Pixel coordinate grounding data
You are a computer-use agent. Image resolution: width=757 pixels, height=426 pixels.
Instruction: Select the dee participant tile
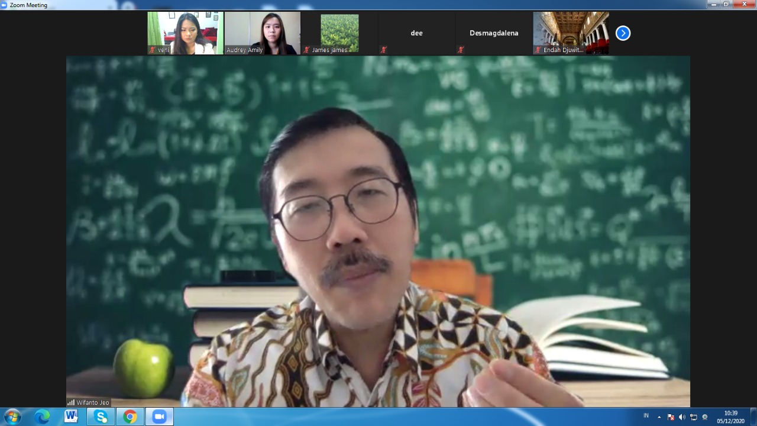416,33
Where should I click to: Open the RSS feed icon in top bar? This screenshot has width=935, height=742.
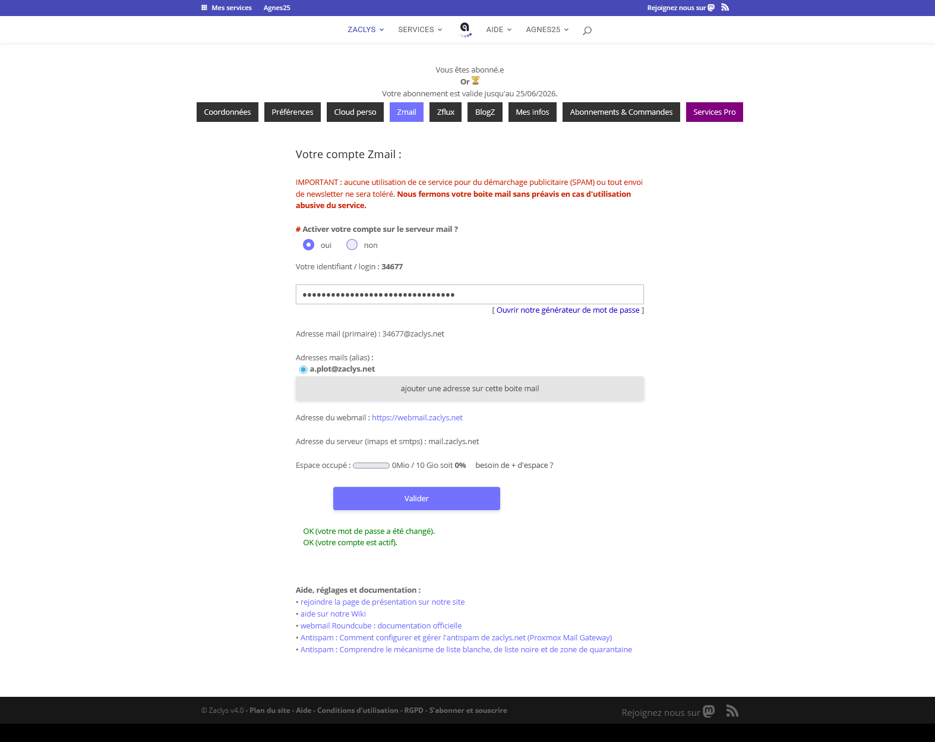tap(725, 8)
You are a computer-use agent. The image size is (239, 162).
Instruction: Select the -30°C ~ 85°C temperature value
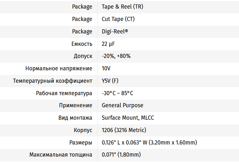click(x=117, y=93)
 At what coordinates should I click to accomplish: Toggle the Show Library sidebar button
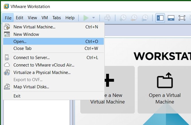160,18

About this exercise – For each line in the records that contains the word "computer", make a copy.

Finished task –
You are a computer-use agent. Image resolution: width=757 pixels, height=426 pixels.
You are a computer-use agent. The image size is (239, 162).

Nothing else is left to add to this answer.